Once the tobacco was strung, someone would carefully climb high into the barn to hang up those sticks filled with tobacco! The sticks of tobacco were hung on tiers, beginning up in the top of the barn, then coming downward. This whole process, from picking in the field, to hanging the tobacco in the barn, was referred to as “Puttin’ in tobacco”.
Once the barn was filled to capacity, the barn door was shut and the burners were turned on. Thus began the “curing process”. After many days, the tobacco would be “cured” and ready for removal from the barn. The leaves were green when they went into the barn, but were a beautiful golden color when they came out.
I was old enough to take the cured tobacco off the stick (about age 10), and I was pretty darn good at it because my arms were very long! Taking off tobacco was a fairly simple process consisting of putting the end of the stick (filled with strung tobacco) into a home-made “holder”, then removing the dried tobacco from the stick.
I would begin the process by breaking the string on the end of the stick, then “unlacing” the dried tobacco from each side of the stick–left, right, left, right… The longer your arms were, the less often you had to stop to break the string!
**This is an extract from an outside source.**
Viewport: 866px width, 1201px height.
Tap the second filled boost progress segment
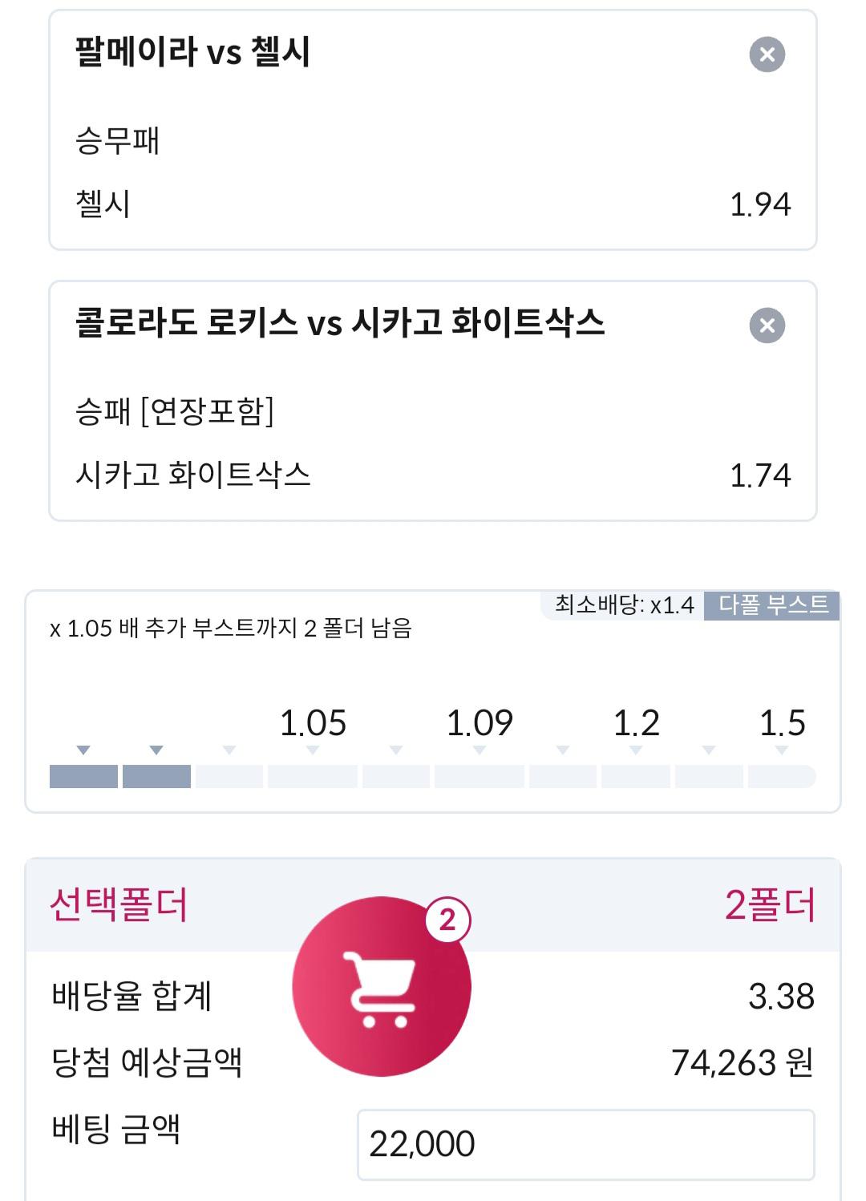point(156,776)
When I stopped to break the string, I’d have to lay my hands full of tobacco down on a tobacco sheet, which had been spread out for this purpose. The tobacco was always laid on the sheet in the form of a circle. It was stacked up higher and higher until the sheet was so full it wouldn’t hold any more. Then the sheet was tied up around the tobacco, into a neat bundle. These bundles would later be loaded on trucks, and taken to the tobacco market and sold.
Working in tobacco is not for the “faint hearted”, because it’s hot, smelly, and dirty work. The smell of cured tobacco tends to burn your nose while you are working with it! Tobacco leaves are also sandy(especially those bottom leaves known as sand lugs), and I always wondered why anyone would want to put something that dirty in their mouths!
I got paid a penny for every stick of tobacco I took off. I’d happily count my empty tobacco sticks at the end of the day to total up my earnings. If we didn’t finish taking off all of the tobacco in one day, we’d keep a tally of our sticks and add the following day’s total to it. It took a long time to earn a dollar, but I was very proud of each one I earned! Oh those were the days…
It’s been nearly 50 years since I worked in tobacco. There are very few fields of tobacco around here anymore, and of course, nobody does anything by hand! I’m grateful to have had the opportunity to experience harvesting tobacco in my lifetime–but thank the Lord, I’ve never had any desire to smoke any!